Ordinary

Trap

On abnormality - Camilla Nord in TLS:

‘In 2001, the World Health Organization estimated that 450 million people around the world lived with a mental disorder. In 2019, the WHO put the figure at 970 million – one in every eight people. This rise has coincided with an expanding list of diagnosable conditions, decreased stigma about receiving a diagnosis and, in some cases, a weakening of the criteria used to meet the thresholds for diagnosis. In short, more people are considered “abnormal” today than was the case two decades ago.
Three new books explore the possibility that medicine has fallen into the trap of overdiagnosis, bringing vulnerable patients with it.’

(…)

‘Psychotherapist Sami Timimi writes that the medical approach to mental health is ultimately false, arguing that “there is no such thing as a psychiatric diagnosis”, and that a better approach is “a narrative that will help rehabilitate emotions back into the sphere of the ordinary”.’

(…)

‘Perceiving one’s many adversities as “trauma” has the capacity to make the challenges themselves worse – harder to overcome. Even our “compassionate cultural habit” of issuing “trigger warnings” is unhelpful, worsening anxiety in anticipation.’

(…)

‘Searching for Normal concludes with the idea that de cerca nadie es normal (“up close, no one is normal”). For him, the solution is “the tearing down of the current paradigm” he argues for “no more use of psychiatric diagnoses”. “Technocratic diagnostic philosophies do not work in mental health. They make things worse.” O’Sullivan and Santhouse, however, maintain that diagnosis benefits some patients enormously. One patient comes to Santhouse’s clinic with memory deficits, convinced that her future lies in deterioration and progressive amnesia. Santhouse identifies her problems as functional cognitive disorder (a complex condition that shares many symptoms with dementia, but is not caused by structural damage to the brain), a diagnosis shared by somewhere between 12 and 56 per cent of people attending a memory clinic.’

(…)

‘The nuanced point she makes is not that these diagnoses cannot be identified reliably clinically, but that in identifying them, one may be labelling the wrong thing.
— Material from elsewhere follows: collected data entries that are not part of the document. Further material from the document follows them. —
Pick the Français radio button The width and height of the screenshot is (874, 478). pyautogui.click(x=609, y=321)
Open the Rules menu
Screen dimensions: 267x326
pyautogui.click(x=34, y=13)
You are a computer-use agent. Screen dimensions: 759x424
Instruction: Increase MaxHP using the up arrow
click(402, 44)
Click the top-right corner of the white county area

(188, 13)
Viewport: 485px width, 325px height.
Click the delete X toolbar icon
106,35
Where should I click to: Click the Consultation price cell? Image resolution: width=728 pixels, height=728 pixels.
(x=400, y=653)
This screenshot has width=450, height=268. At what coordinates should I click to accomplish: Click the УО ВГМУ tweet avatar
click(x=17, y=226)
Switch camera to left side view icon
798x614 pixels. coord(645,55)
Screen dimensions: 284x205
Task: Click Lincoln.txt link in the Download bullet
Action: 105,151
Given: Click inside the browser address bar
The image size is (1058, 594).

She extends this to long Covid, as well as less well-known conditions such as mast cell activation and Chiari malformation. The cause of these conditions, and their co-occurrence, is that “people who express distress through physical symptoms tend to do so with lots of symptoms that attract a range of diagnoses”.’

(…)

‘Perhaps the real difference between the three books lies in how they – and we – decide what it means to be “unequivocally sick” in the first place, and how best to help those unlucky enough to find themselves in this category.’

Read the article here.

Trigger warnings are not helpful, the word ‘trauma’ itself does do harm, can do harm.

Labels are necessary but often people are mislabeled.

And unequivocally sick is still a category, what do to with people in this category remains a riddle. Mitigating their suffering is often the best strategy, but it can happen that the mitigators (doctors) are making the suffering worse.